WASHINGTON: Despite the acquisition of IBM’s server business, Lenovo’s server shipments dropped over 20% on year in 2015 and the company is pushing aggressively to land datacenter orders from clients such as Baidu, Alibaba and Tencent, according to sources from the upstream supply chain, adding that the China-based vendor is looking to ship one million servers in 2016, up 40% from those in 2015.
Lenovo became the third-largest server brand vendor worldwide after the acquisition of IBM and saw major increases in revenues and market share in 2015; however, its combined shipments in 2015 were lower than the previous year.
Digitimes Research’s data also showed a similar trend. Worldwide server shipments were about 9.71 million units in 2015, down 6.3% on year, while Lenovo’s shipments combining with those from IBM were 650,000-700,000, down 22-27% on year.

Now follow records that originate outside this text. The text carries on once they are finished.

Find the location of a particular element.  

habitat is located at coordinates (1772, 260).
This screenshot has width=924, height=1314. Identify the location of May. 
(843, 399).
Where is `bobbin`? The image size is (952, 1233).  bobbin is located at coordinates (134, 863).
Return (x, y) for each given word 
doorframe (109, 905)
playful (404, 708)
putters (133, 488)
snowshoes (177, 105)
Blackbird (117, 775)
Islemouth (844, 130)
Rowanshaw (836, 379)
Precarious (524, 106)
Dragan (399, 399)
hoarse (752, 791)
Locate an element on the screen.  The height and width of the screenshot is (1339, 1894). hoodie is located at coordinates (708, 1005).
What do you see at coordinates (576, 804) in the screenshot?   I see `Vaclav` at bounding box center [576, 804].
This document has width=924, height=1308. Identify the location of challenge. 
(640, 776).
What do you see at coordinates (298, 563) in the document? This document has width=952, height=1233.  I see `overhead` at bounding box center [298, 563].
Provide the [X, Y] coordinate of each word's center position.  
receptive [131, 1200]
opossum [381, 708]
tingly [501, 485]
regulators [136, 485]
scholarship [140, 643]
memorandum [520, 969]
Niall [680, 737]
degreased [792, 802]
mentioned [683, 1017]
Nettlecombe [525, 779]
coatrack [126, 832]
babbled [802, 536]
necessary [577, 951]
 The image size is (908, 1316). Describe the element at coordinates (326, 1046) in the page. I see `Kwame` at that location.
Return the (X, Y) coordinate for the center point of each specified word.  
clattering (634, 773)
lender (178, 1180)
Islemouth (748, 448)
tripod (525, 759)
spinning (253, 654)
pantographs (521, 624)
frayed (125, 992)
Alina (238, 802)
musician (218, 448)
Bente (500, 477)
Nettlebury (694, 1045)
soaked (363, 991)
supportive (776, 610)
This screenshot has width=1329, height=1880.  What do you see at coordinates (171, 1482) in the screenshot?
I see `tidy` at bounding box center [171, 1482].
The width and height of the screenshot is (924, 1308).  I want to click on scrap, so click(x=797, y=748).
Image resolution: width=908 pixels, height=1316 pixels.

The sources believe Lenovo’s shipment drop was due to weakening demand from the traditional enterprise server market as the market is the main business source of both Lenovo and IBM’s server business. Despite rising datacenter server demand, Lenovo is at a disadvantage due to its late entry.
In addition, with Lenovo still integrating the two departments’ personnel and product lines, some of IBM’s original clients shifted orders to other ODMs. However, with the integration almost complete, the issue has started to diminish.
For 2016, Lenovo has upgraded its server products with Intel’s latest platform and has become more flexible over its component purchasing in order to release more price competitive products.